**TO DO**
Each line of the data below that holds the word "checkbox" is to be reported in full.
Start of MATERIAL TO PROCESS
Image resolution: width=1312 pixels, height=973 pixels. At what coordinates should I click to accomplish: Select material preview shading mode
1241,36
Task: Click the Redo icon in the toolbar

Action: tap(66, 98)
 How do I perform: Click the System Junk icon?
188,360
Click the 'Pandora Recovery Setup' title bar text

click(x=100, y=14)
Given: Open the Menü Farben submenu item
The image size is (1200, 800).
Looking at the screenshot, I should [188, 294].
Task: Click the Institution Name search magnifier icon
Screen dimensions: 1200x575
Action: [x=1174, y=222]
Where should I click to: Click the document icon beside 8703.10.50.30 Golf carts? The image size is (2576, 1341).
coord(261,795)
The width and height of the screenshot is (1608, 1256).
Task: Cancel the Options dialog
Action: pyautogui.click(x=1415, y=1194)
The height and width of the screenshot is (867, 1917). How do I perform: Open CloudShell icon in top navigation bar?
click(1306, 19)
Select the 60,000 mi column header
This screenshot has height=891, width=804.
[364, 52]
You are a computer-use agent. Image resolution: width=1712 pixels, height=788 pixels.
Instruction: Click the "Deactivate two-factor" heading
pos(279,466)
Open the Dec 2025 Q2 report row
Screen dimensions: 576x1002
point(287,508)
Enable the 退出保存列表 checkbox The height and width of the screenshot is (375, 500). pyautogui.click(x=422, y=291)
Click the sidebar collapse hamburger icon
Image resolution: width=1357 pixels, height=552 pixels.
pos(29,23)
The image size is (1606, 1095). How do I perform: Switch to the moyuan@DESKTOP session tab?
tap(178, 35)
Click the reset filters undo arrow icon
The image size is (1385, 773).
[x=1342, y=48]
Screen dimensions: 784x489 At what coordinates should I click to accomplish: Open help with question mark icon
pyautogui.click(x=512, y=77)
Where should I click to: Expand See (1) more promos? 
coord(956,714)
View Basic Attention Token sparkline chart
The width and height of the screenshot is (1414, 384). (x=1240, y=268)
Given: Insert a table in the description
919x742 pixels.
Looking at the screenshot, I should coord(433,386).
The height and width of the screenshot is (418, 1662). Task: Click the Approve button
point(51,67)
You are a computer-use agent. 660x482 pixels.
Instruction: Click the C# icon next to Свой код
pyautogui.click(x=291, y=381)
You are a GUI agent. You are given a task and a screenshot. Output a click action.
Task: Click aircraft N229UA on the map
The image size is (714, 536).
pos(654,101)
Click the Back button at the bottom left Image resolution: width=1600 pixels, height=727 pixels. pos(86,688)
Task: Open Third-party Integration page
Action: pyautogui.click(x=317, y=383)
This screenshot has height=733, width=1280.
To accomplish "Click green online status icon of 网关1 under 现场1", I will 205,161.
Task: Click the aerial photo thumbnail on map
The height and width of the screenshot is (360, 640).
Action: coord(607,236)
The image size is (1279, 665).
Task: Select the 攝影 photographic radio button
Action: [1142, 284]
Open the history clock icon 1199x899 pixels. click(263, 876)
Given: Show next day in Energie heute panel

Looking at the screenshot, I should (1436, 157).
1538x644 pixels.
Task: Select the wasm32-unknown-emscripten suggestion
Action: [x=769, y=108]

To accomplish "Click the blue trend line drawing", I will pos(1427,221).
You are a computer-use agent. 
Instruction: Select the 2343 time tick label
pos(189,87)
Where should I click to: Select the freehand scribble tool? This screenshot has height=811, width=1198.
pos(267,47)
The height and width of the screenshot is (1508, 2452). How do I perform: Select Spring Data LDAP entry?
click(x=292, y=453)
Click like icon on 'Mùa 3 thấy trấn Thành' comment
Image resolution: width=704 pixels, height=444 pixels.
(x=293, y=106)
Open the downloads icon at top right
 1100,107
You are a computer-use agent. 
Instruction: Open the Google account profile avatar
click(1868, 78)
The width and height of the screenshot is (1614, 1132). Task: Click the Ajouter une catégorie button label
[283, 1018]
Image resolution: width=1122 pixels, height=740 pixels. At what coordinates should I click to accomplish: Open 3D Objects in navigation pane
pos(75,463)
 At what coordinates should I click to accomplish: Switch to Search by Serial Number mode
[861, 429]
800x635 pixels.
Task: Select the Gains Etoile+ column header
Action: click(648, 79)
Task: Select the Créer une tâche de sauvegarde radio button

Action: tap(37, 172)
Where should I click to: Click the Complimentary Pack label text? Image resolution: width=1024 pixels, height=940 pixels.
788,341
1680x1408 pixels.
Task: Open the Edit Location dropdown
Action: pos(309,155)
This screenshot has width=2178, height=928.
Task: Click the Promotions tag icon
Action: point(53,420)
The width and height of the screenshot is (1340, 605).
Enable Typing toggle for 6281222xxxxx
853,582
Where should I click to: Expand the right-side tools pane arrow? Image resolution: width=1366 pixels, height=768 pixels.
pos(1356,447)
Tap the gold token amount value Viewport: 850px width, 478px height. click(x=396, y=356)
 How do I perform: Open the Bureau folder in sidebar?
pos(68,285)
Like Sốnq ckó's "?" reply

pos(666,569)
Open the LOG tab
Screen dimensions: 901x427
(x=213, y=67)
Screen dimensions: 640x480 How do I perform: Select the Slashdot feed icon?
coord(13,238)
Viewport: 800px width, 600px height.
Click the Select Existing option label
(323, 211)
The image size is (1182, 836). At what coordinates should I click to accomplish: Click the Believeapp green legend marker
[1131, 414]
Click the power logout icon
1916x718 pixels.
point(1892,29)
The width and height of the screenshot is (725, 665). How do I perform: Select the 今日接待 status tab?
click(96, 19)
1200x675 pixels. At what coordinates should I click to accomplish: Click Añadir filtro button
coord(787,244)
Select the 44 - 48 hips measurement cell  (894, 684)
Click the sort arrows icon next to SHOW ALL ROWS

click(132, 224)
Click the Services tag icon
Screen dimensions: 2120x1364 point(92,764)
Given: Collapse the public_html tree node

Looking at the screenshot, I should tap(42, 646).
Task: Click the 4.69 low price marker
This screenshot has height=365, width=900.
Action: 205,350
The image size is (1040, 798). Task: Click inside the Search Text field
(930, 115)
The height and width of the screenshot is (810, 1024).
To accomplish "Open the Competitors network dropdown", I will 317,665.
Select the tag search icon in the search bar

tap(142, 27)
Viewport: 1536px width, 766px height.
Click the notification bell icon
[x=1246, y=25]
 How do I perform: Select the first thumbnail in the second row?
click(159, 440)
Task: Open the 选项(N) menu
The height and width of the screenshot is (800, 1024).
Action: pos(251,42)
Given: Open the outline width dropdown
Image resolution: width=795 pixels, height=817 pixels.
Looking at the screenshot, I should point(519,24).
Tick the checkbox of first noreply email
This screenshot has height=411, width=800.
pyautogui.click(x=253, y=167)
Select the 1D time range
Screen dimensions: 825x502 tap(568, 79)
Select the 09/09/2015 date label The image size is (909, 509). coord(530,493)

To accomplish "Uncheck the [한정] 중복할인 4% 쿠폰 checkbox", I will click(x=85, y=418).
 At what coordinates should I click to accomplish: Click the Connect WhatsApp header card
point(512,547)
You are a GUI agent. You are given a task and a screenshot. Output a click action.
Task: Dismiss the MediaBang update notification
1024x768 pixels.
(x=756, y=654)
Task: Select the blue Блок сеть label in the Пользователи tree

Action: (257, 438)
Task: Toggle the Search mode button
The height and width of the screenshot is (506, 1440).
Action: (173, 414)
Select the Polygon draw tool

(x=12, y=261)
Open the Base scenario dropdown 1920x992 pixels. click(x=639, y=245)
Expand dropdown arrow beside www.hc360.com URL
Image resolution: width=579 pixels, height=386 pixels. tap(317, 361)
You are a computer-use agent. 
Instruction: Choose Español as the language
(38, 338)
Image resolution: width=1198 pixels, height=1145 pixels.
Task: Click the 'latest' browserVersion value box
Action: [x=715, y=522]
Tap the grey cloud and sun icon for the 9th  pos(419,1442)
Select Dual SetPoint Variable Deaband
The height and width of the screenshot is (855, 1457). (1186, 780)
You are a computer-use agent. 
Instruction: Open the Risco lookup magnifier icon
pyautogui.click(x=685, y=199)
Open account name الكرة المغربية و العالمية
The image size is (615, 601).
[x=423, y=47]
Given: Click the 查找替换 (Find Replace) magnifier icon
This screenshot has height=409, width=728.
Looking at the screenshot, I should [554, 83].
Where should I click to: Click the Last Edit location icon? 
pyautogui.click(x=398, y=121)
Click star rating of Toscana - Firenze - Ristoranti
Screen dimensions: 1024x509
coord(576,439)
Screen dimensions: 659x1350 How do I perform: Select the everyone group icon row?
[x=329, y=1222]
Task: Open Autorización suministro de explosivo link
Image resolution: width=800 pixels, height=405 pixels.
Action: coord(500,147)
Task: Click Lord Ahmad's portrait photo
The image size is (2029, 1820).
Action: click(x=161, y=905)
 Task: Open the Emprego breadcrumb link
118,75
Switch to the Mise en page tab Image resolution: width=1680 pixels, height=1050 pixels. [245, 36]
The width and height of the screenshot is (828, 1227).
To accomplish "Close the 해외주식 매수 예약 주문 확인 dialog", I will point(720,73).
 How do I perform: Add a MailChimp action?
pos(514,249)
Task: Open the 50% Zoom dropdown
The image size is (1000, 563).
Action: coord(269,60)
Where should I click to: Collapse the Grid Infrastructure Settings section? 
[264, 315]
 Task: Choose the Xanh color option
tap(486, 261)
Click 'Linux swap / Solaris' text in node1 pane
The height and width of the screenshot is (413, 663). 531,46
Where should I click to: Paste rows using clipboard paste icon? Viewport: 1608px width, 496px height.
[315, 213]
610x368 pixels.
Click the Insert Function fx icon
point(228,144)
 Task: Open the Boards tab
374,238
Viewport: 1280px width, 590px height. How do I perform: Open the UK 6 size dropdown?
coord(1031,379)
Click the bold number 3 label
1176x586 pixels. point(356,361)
End of MATERIAL TO PROCESS
**EXERCISE ANSWER**
Enable the 退出保存列表 checkbox The height and width of the screenshot is (375, 500). pyautogui.click(x=422, y=291)
Tick the checkbox of first noreply email
To accomplish "Uncheck the [한정] 중복할인 4% 쿠폰 checkbox", I will click(x=85, y=418).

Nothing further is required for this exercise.